My hive query is hanging and I don't know why (using hadoop 0.20.1, hive 0.9).
Query:
SELECT
a.field1 FROM table_1 a
LEFT SEMI JOIN
(SELECT DISTINCT(usrId) FROM table_2 b
WHERE soemthing=true ORDER BY rand() limit 1000) random_user_ids
WHERE a.usrId=random_user_ids.usrId
EXPLAIN gives me back:
STAGE DEPENDENCIES:
Stage-1 is a root stage
Stage-2 depends on stages: Stage-1
Stage-3 depends on stages: Stage-2
Stage-0 is a root stage
Data-Set
- ~200M entries inside table
- the relation of table_1.usrId to table_1 should be about 1:40, i.e. 1000*40=40000 should be returned in above query
Observations:
- Job hangs at final Stage-3 at 33% (reduce > sort), where the joining is happening (join result is about 40000)

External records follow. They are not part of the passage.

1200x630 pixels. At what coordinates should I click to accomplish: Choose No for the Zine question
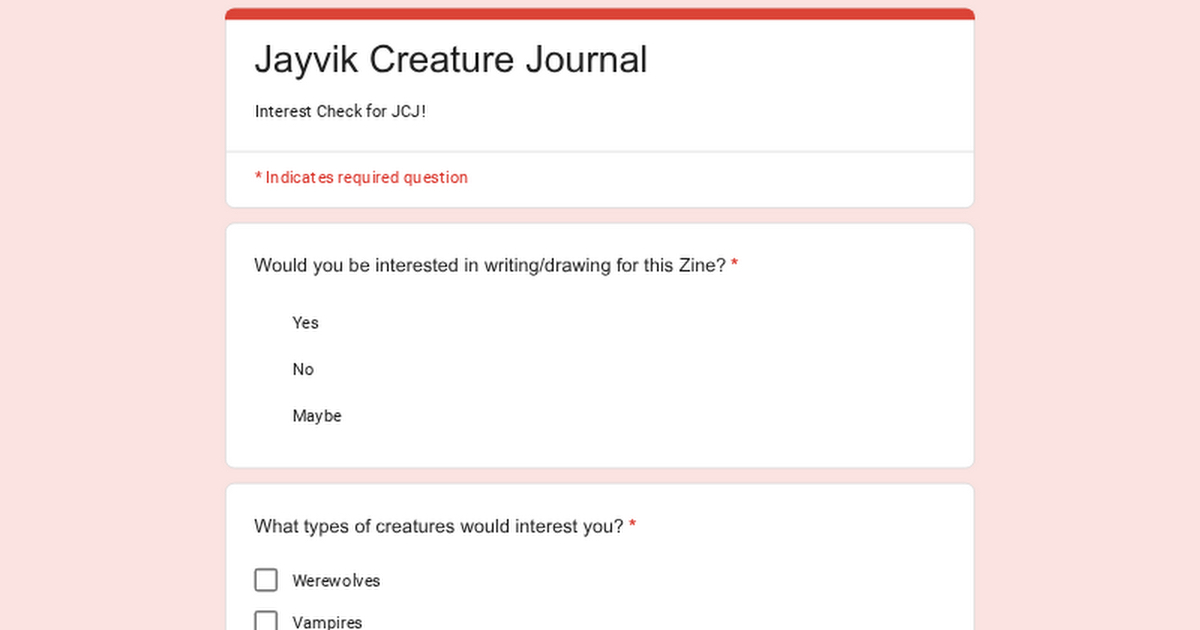(303, 370)
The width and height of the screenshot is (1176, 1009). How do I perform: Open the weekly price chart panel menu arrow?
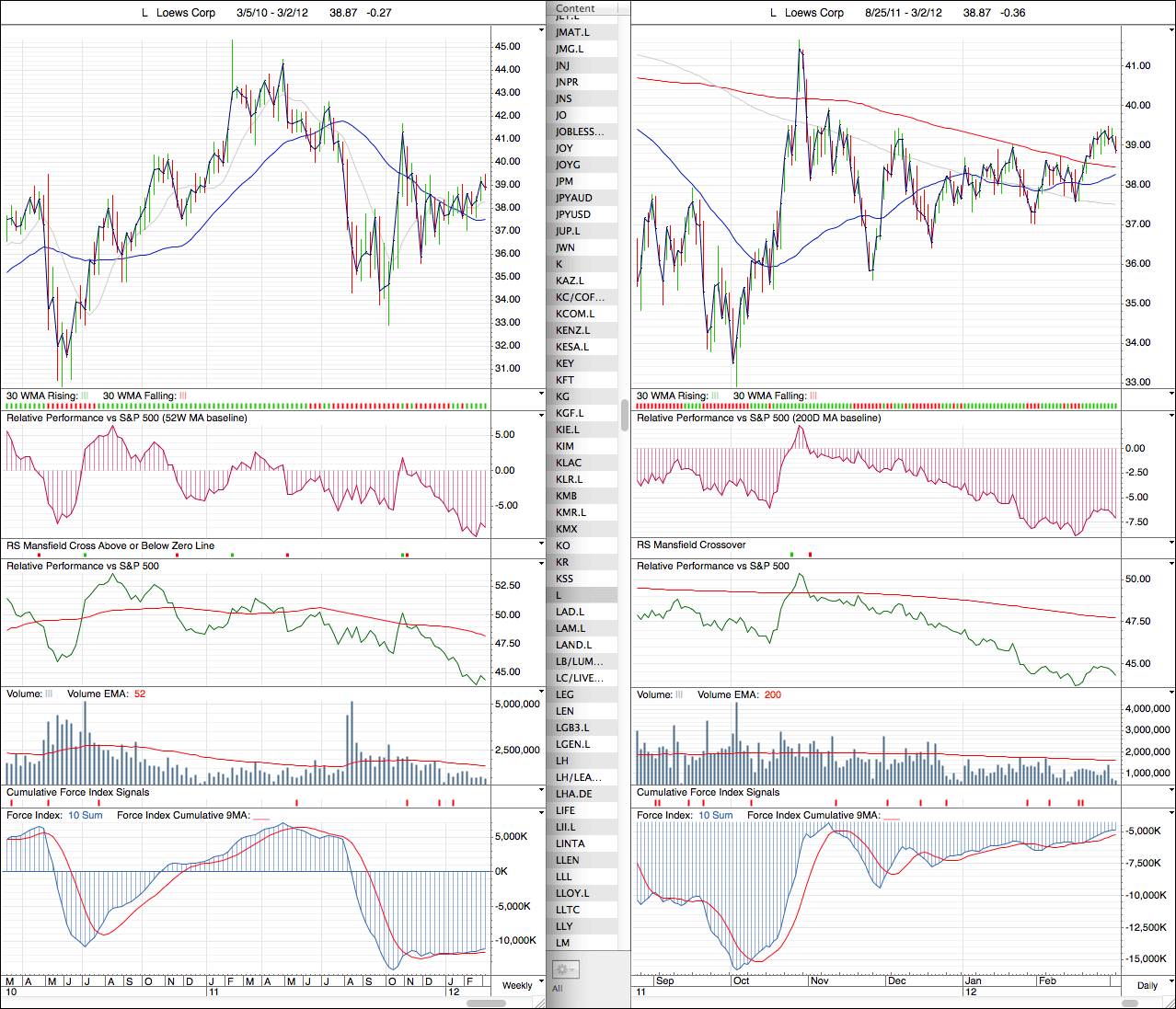coord(541,30)
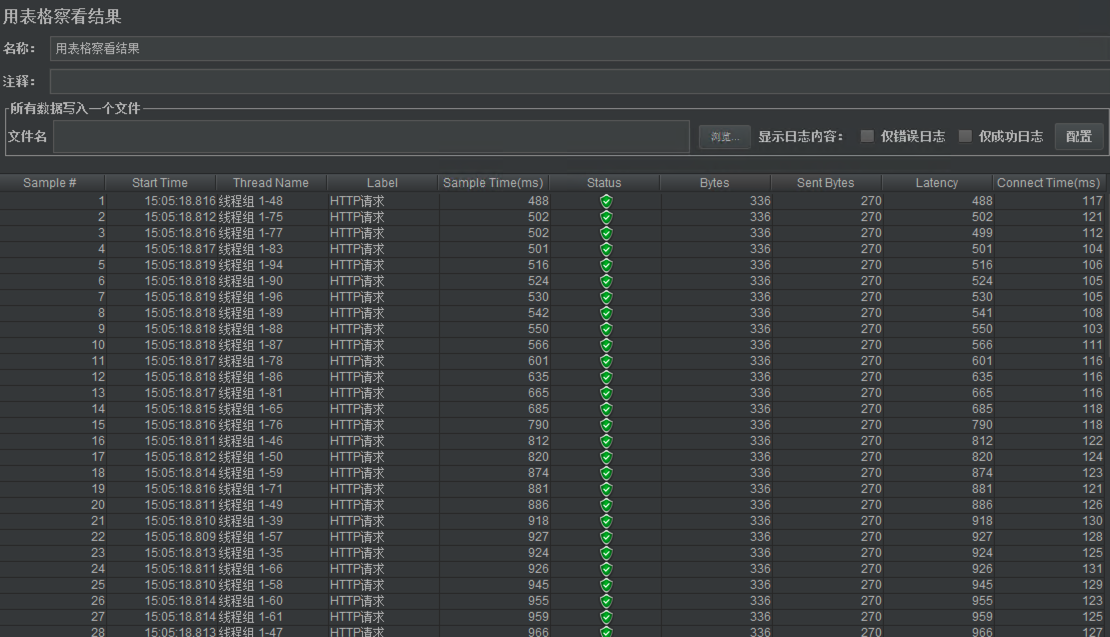1110x637 pixels.
Task: Toggle the 仅成功日志 checkbox
Action: pos(965,136)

- Apart from being slow why is reduce > sort part of Stage-3 at all? It should only join stuff not ORDER anything
- reducer size is only 1 (because of sort?), which is nearly always bad as it doesn't scale.
If you need more input (e.g. more verbose EXPLAIN info, more cluster info) just tell.
Thanks!